To save the councils from extinction, there have been relentless clamour for financial autonomy for them. But the contrary has been the case as efforts by the National Assembly to amend the constitution to empower the councils have been subtly frustrated by the governors and their stooges in the state Assembly.
It is in this direction that we see Malami’s attempt to heal the wounds inflicted on the councils for decades through his letter to Governor Makinde to recall all the elected All Progressives Congress (APC) chairmen, who he sacked upon assumption of office on May 29, 2019.
While we commend Malami for taking up this onerous responsibility, we disagree with his approach and choice of only the Oyo state governor who must obey the judgement with immediate effect.
We are more disturbed that the AGF directed the inspector-general of police (IGP) to ensure full compliance by assisting the affected council chiefs to report for work immediately.
According to Malami, his action was based on the December 9, 2016, Supreme Court verdict, which nullified the laws passed by states’ Houses of Assembly that gave the governors power to remove elected local government chairmen and councillors from office and replace them with caretaker or transition committee members.
In their unanimous judgement, the five justices of the apex court had described the dismissal of elected council chairmen as “executive recklessness” which must stop.

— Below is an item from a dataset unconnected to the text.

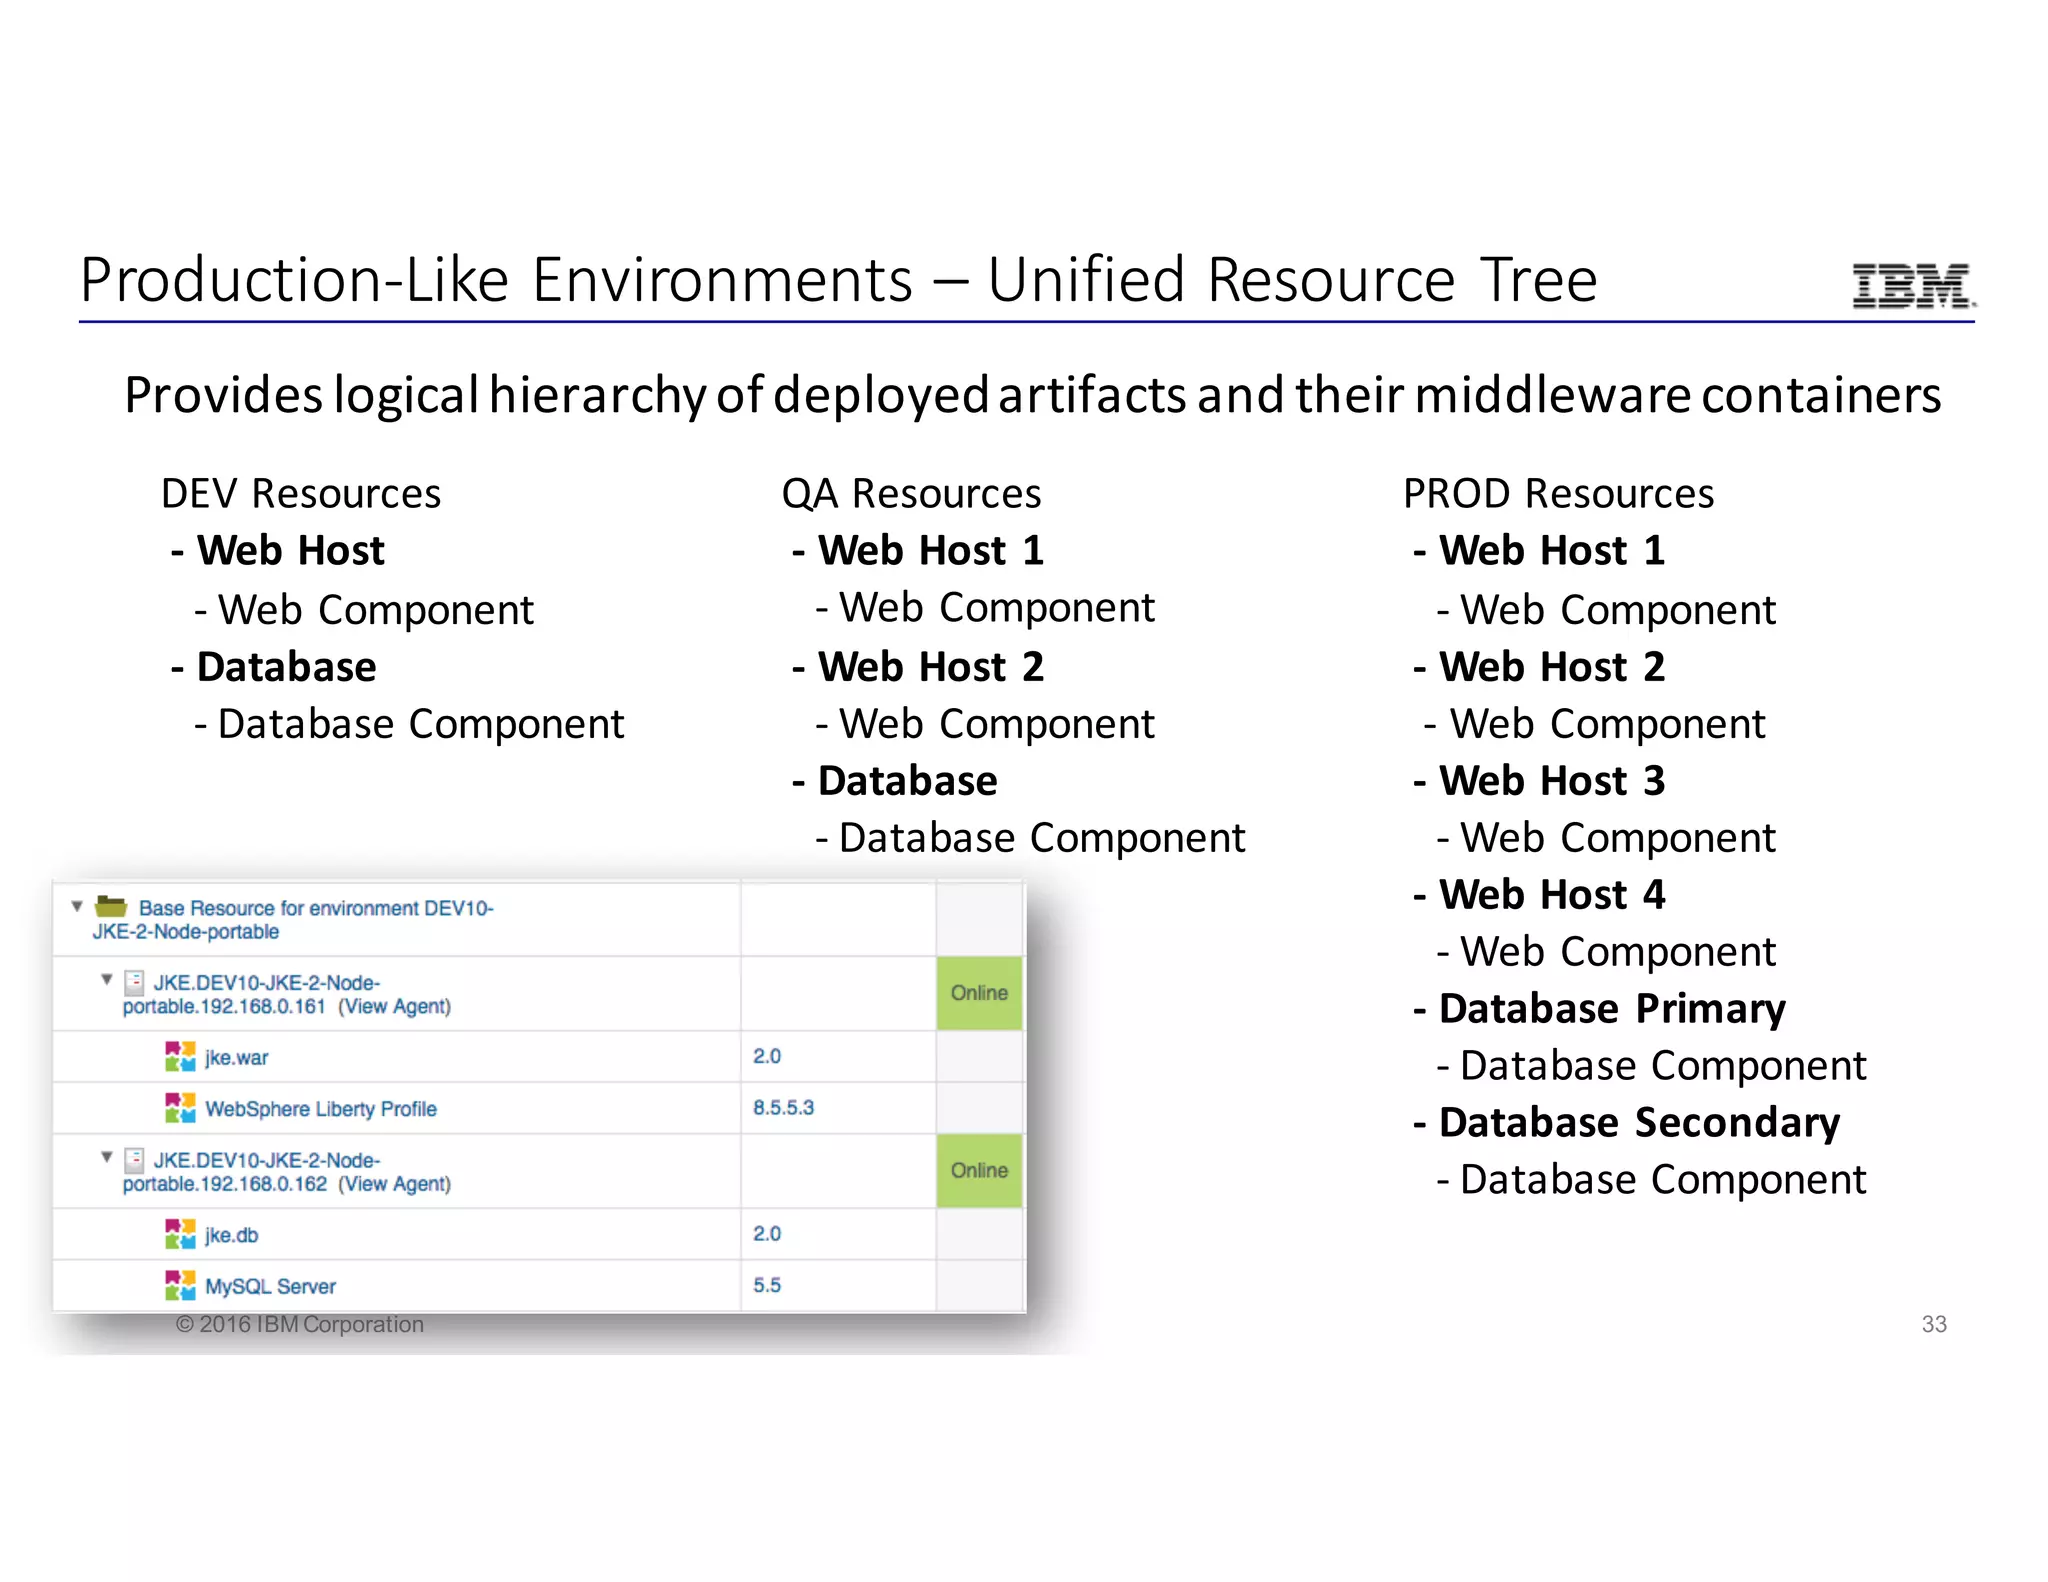The height and width of the screenshot is (1582, 2048).
Task: Click the jke.war component puzzle icon
Action: 180,1056
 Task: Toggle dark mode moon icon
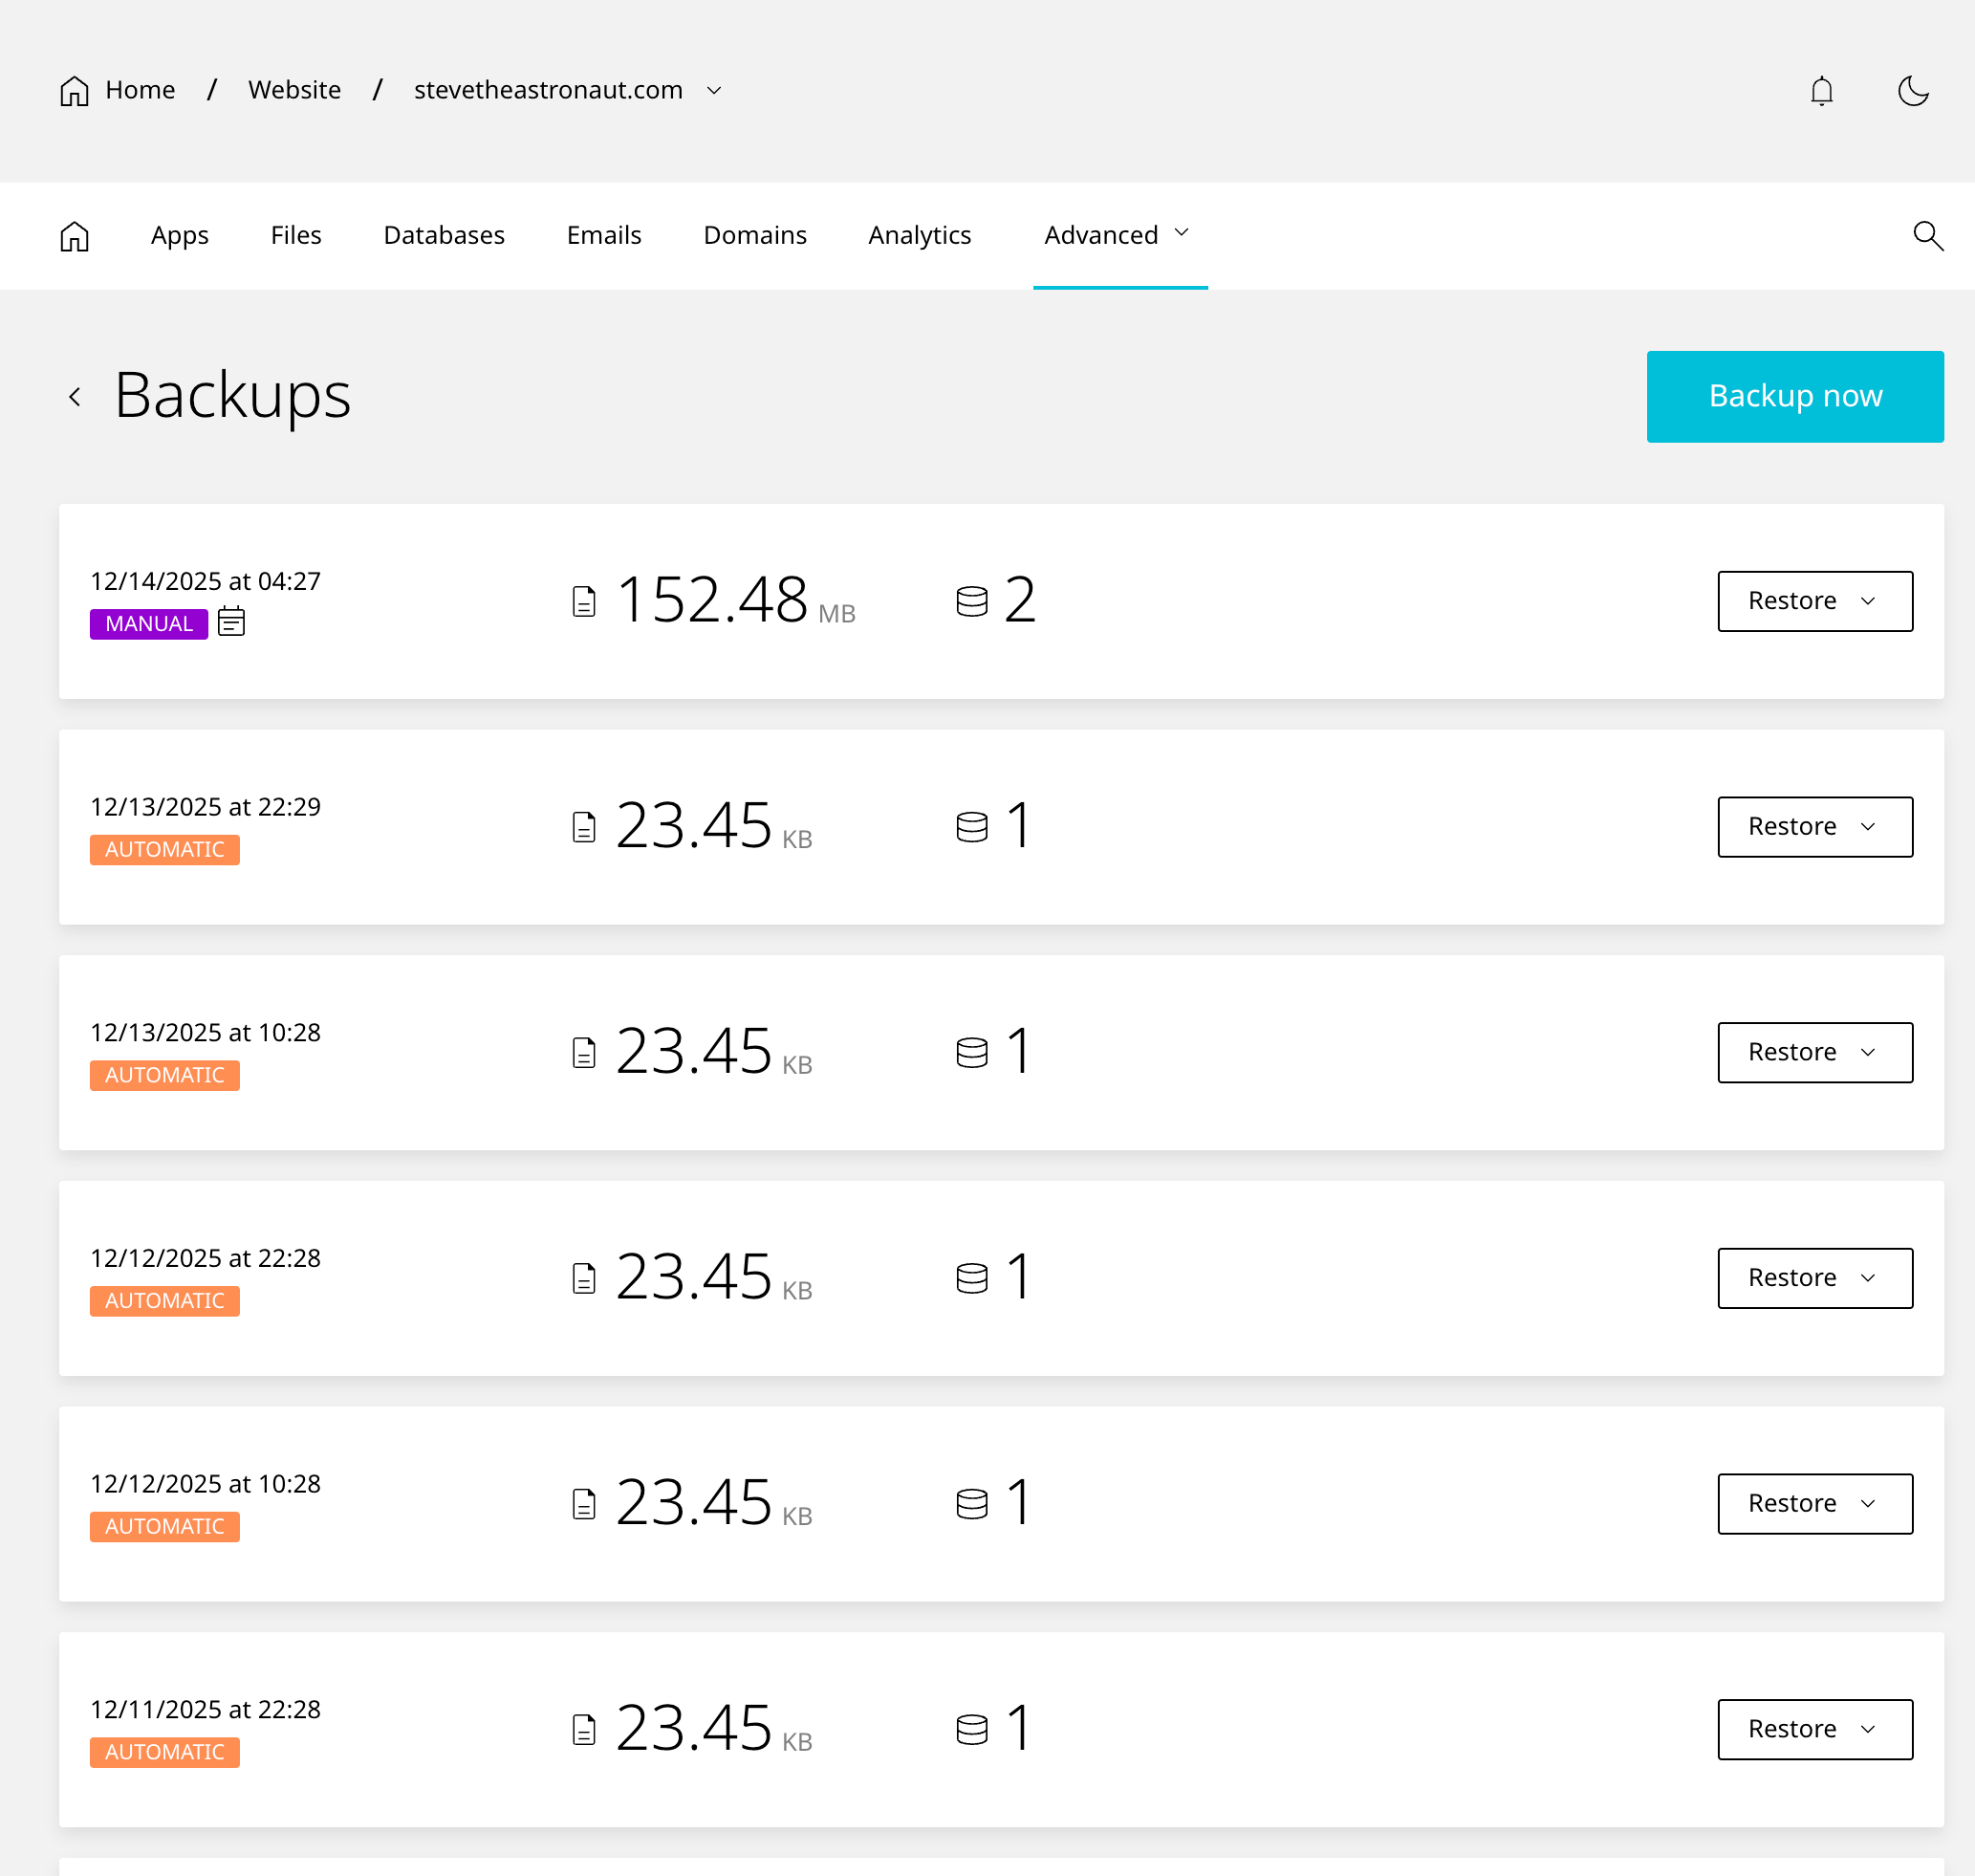1912,91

The judgement was at the instances of the appeal filed against the sack of the 16 local government chairmen in Ekiti State by Governor Kayode Fayemi during his first term in office.
In our opinion, fairness, equity and good conscience were substantially played down in Malami’s letter to Makinde. That the AGF singled out only Makinde from the 13 governors, who have not complied with the judgement, appears discriminatory and ill-intentioned.
It is on record that Borno, Kogi, Katsina, Kwara, Imo, Ogun, and Yobe, Bauchi, Taraba, Benue, Enugu, and Anambra State, appointed administrators to manage the councils.
Therefore, in line with the transparent and equity principles of the current federal government, the justice minister ought to have written all the “offending” governors on the matter. This way, Governor Makinde would not have cried foul or enjoyed the current sympathy which Malami’s letter has attracted to him
We also fault the directive to the IGP to restore the council chairman back to office. To us, it amounts to calling for the use of brute force where dialogue on the issue can yield better result.
We, therefore, admonish the AGF to tread softly on his purported threat to remit the councils’ funds directly from the Federation Account to them in the event of non-compliance by Governor Makinde. This option will also breach the Supreme Court ruling of 2002 in the case of the Southwest states versus the federal government where the apex court ruled that: “The federal government has no power under the 1999 Constitution to credit the councils’ amount directly from the Federation Account.” This judgement still holds. Therefore, the federal government cannot violate this while attempting to enforce another ruling by the same apex court.
As a way out of the quagmire, we canvass a political solution or return to the apex court for fresh enforcement order. Meanwhile, all the parties must avoid the path that could lead to anarchy.